How we joined the military pacts and became recipients of economic aid which came with strings attached and destroyed Pakistanis’ — both the rulers and the ruled — spirit of self-reliance is a long story. Foreign technology inducted indiscriminately into the national economy destroyed the strength of our indigenous systems. The emphasis was on aid and not trade, as the former helped the aid-givers control those they aided.

The role of the military in our politics is a continuing saga — at times overt and at other times covert — and this has enjoyed America’s blessings. How foreign policy issues seep into the everyday life of a people is best illustrated in the case of the rise of religious extremism and militancy in Pakistan.

No one would deny that elements with a fundamentalist approach have always operated in our society. But they remained on the fringes while the majority displayed more rationality. Afghanistan, especially the ‘jihad’ fought by the Mujahideen with American/Pakistani help, became the turning point in the rise of what we call terrorism today.

How did the Afghan problem assume the shape it ultimately did? Zbigniew Brzezinski, President Jimmy Carter’s national security adviser, spilt the beans when he disclosed in an interview to Le Nouvel Observateur, (Paris, Jan 15-21, 1998), “According to the official version of history, CIA aid to the Mujahideen began during 1980, that is to say, after the Soviet army invaded Afghanistan on Dec 24, 1979. But the reality, secretly guarded until now, is completely otherwise. Indeed, it was July 3, 1979, that President Carter signed the first directive for secret aid to the opponents of the pro-Soviet regime in Kabul. And that very day, I wrote a note to the president in which I explained to him that in my opinion this aid was going to induce a Soviet military intervention.”

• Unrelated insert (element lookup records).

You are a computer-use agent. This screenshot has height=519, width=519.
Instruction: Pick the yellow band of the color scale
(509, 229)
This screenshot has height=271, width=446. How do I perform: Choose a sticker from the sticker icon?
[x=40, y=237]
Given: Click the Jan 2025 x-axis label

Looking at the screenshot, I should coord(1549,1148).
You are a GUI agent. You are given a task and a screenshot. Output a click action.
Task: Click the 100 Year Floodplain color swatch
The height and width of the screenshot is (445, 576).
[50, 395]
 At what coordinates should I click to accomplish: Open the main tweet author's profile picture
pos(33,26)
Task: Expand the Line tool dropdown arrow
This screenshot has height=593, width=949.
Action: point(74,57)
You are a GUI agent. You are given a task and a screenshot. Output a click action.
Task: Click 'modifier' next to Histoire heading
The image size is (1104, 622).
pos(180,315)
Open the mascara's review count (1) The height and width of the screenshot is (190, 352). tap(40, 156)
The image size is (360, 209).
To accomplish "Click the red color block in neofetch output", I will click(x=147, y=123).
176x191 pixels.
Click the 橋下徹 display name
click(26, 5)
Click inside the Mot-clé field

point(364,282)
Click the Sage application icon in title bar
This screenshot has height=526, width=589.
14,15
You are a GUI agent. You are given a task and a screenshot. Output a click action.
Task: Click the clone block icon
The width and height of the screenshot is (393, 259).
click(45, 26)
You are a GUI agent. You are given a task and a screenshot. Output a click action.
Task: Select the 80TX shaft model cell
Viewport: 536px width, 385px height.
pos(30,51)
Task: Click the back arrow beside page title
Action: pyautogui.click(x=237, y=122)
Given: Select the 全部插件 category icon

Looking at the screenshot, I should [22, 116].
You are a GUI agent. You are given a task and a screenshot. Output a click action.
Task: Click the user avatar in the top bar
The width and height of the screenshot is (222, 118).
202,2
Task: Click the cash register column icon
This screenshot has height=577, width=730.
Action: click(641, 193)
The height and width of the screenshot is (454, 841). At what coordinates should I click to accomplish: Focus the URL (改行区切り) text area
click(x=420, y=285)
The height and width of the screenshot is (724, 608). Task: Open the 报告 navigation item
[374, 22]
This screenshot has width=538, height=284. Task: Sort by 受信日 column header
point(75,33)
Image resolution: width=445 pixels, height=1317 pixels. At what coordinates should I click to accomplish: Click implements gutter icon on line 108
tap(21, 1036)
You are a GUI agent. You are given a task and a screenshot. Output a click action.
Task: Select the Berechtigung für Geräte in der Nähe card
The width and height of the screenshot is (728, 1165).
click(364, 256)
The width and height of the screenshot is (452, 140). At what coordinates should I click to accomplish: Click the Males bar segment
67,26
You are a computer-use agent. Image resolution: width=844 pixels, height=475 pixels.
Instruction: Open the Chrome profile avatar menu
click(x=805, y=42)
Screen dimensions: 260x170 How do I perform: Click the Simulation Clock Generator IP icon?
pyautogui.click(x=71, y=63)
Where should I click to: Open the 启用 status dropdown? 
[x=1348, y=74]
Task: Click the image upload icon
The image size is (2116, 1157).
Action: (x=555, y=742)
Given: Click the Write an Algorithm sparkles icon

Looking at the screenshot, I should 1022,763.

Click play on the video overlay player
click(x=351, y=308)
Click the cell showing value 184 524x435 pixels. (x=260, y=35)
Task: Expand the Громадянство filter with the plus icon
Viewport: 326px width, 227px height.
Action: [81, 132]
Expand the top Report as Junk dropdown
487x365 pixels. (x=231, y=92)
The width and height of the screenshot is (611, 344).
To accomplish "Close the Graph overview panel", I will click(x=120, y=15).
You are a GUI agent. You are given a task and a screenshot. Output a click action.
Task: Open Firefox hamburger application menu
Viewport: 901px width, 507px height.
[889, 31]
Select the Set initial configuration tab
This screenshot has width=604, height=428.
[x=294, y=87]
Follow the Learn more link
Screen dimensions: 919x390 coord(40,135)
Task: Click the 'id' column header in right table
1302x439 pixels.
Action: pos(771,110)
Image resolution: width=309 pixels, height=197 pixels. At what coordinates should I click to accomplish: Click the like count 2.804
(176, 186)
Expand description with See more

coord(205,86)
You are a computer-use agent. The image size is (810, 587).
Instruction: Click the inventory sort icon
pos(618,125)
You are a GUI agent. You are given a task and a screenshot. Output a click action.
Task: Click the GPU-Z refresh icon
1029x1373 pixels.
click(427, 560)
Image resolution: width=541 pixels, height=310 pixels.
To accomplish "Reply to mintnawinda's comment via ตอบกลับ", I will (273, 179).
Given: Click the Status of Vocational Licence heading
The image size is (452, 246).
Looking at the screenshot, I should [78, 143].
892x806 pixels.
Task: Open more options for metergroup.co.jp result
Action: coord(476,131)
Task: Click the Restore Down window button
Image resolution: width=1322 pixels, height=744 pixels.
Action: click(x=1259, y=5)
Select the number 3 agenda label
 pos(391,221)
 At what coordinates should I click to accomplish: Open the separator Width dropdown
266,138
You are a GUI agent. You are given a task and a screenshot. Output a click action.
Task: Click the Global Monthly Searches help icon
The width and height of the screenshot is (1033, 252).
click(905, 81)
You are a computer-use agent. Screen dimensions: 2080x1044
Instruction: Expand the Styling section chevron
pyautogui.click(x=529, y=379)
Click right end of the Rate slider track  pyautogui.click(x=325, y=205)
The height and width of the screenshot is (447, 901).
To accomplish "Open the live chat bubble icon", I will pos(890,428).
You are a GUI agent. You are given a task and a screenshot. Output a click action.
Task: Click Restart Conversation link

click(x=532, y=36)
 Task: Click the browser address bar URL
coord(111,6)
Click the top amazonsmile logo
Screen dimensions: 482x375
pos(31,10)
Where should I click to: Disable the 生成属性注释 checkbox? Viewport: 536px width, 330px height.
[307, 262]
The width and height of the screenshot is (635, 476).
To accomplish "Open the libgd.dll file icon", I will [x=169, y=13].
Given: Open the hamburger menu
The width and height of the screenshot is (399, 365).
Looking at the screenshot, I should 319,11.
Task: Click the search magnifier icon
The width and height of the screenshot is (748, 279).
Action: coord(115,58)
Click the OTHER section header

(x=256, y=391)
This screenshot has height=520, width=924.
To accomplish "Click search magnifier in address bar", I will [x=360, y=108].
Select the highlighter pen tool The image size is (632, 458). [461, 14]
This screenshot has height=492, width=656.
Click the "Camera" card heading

When this really happened, as anticipated by Brzezinsky, he described the secret operation as an “excellent idea”. It was this “excellent idea” that transformed Pakistan’s society with the influx of Afghan refugees, arms and heroin.

Did the people of Pakistan have much of a choice when this secret operation was being planned? Mr Hathaway now says, “The sad reality is that outsiders can do precious little to staunch Pakistan’s slide to disfunctionality unless Pakistanis decide to seize control of their own destiny.” But when he says, “The United States — and the rest of the international community — can be only bit players in this drama”, I do wonder how little he understands Pakistan’s terminal illness.

Today, thanks to Mr Brzezinski’s excellent idea, Pakistan is a weaponised society. Foreigners continue to sponsor the gun-running in the country which they finance brazenly. They have their proxies in Pakistan — which include those in office — to play this terror game. And mind you, these are not “bit players”. If the government’s involvement were not there, deweaponisation — which civil society has been demanding — would not have been beyond our reach.

Whenever Pakistanis summon up the courage to seize their own destiny, there will be even more bloodshed than what we are witnessing today. The paradox is that these “bit players” do not want Pakistan to collapse entirely because, in Hathaway’s words, “the consequences of a wholesale Pakistani collapse — terrorism, poverty, loose nukes, refugees, deteriorating human rights, especially for women and girls, heightened tensions with its neighbours — are too fearful” for the country to “be casually written off”.


Zubeida Mustafa, "Is this the problem?," Dawn. 2013-03-27.